> [Supplied records]:

/---

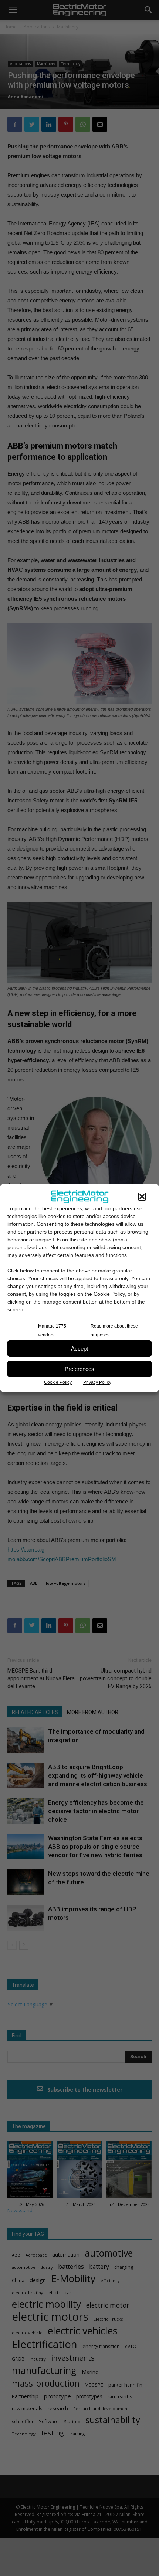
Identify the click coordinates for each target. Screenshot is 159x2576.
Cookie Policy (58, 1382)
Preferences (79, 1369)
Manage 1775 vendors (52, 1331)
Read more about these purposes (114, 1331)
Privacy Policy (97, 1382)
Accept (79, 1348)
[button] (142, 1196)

\---
/---

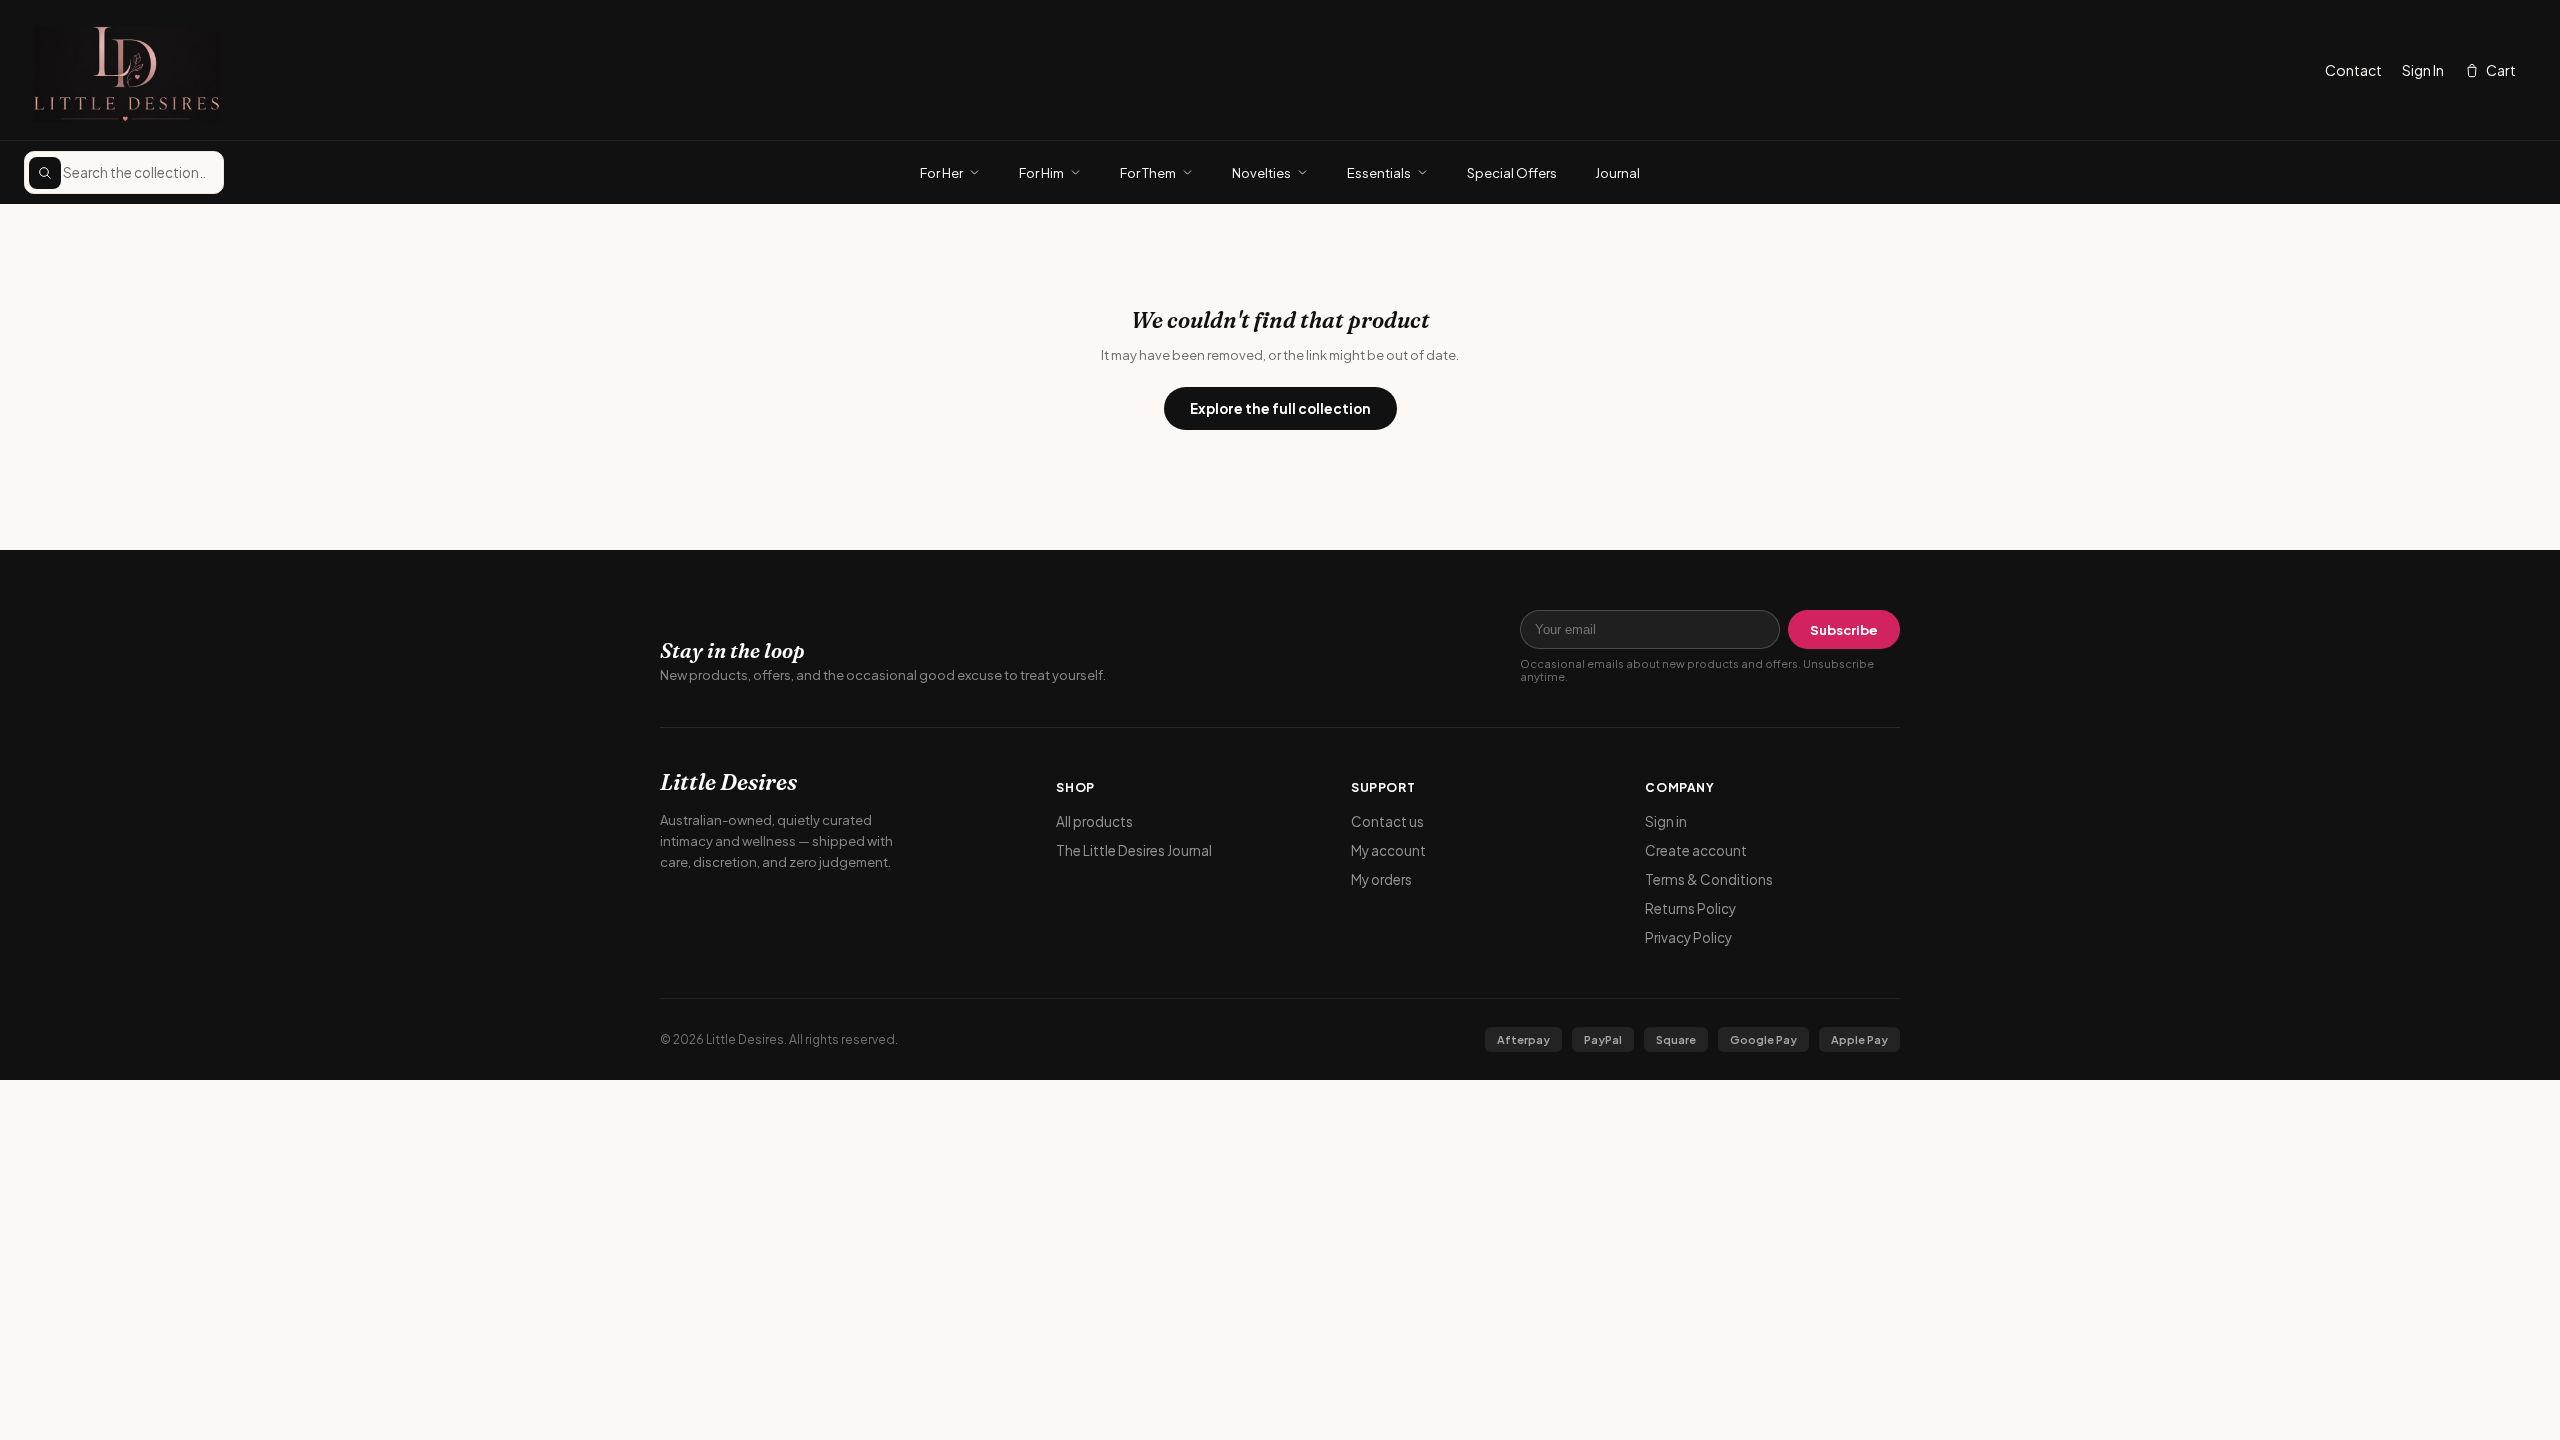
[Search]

\---

> [What to work on]: Your task is to transcribe, with no changes, only the lines of the listing above that lie between the line holding "Manage 1775 vendors (52, 1331)" and the line holding "[button] (142, 1196)", inclusive.

> [Written answer]:
Manage 1775 vendors (52, 1331)
Read more about these purposes (114, 1331)
Privacy Policy (97, 1382)
Accept (79, 1348)
[button] (142, 1196)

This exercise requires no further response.